FR-A-2,333,818 describes a process for the production of concentrated polychloroprene latexes using, per 100 parts of monomers, from 3 to 6 parts by weight of ionic emulsifiers, if necessary conjointly with 0.5 to 6 parts by weight of nonionic emulsifiers. These relatively high proportions of ionic emulsifier of the sulfonate or sulfate type present several disadvantages. During the polymerization, the exothermic reaction is difficult to control, with the possibility that the heat generated will exceed the heat transfer capacity of the polymerization apparatus. Control of the reaction is the more difficult the higher the concentration of monomers in the aqueous phase; however, for numerous applications it is desirable to use a latex having a high solids content, preferably of at least 55%.
It is also known that the conjoint addition of a nonionic agent permits costabilization of the emulsion and lowering of the gel point. According to the aforesaid published French application, the amount of ionic emulsifier may, however, not be decreased to a proportion of below 3% of the polymerizable monomers. Moreover, the use of large amounts of nonionic compounds has adverse consequences as regards the reaction kinetics and for the control of the particle size distribution.
Another disadvantage of the use of high proportions of ionic emulsifier of the sulfate or sulfonate type is the fact that it is difficult, or even impossible, to destabilize the resulting latex by means of low temperature in order to isolate the polymer.
On the other hand, the use of latexes in this state may present another problem in certain cases because of a lack of colloidal stability in the presence of polyvalent metal ions. In certain fields of application, such as, for example, reaggregation, impregnation or aqueous adhesive formulations, it is desirable that the latex does not coagulate prematurely in the presence of ions such as Ca.sup.++, Zn.sup.++, Al.sup.+++ or others which may be present in the respective compositions.

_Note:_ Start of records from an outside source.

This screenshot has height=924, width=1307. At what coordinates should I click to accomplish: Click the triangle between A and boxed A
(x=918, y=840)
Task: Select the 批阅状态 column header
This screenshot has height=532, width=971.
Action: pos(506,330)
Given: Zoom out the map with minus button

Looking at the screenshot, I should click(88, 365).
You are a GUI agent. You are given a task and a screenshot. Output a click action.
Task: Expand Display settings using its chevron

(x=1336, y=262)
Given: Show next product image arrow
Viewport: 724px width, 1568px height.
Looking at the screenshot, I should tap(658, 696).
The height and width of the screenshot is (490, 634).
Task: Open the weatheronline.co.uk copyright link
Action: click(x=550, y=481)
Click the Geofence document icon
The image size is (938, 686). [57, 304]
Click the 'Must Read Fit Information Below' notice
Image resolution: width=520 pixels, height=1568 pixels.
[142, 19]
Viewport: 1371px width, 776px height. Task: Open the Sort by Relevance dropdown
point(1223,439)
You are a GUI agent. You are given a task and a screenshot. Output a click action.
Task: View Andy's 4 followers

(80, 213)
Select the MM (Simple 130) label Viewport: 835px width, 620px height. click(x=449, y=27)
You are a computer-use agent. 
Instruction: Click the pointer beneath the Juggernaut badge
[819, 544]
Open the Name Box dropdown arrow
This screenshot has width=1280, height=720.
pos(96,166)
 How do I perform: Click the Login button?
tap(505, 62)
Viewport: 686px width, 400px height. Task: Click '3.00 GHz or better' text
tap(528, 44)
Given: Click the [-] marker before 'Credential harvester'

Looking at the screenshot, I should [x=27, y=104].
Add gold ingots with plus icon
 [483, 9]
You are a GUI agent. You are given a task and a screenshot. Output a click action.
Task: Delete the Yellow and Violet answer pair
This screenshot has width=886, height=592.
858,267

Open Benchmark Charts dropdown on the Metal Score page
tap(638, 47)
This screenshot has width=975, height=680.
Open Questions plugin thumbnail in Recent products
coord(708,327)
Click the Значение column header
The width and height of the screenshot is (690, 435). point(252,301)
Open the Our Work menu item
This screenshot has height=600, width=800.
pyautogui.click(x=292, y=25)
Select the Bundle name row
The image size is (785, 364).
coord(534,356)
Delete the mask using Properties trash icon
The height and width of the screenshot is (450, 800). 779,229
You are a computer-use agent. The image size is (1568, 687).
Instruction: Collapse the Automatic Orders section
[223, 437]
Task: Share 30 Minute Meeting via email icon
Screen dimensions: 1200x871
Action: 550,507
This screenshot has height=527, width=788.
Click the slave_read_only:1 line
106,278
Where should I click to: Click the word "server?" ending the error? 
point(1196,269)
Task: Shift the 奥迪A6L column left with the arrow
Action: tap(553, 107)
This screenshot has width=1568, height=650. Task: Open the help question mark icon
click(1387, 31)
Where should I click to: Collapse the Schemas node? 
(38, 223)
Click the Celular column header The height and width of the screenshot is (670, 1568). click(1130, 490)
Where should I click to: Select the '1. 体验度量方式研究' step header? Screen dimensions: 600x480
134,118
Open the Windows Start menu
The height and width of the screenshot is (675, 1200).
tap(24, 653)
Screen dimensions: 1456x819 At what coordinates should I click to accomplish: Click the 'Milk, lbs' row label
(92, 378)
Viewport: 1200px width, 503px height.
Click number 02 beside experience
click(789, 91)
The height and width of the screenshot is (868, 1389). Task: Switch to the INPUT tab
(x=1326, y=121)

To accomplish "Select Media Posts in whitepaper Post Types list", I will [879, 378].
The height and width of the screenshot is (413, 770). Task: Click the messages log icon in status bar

FR-A-2,231,725 and CA-A-1,031,489 describe a process for preparing polychloroprene latexes which do not coagulate during the addition of electrolytes or other materials present in the latex-based compositions, for example zinc oxide. According to such process, the chloroprene is polymerized in an emulsion devoid of carboxylic soaps but in the presence of a polyvinyl alcohol. The latex obtained lacks stability on storage as a consequence of hydrolysis of the colloid.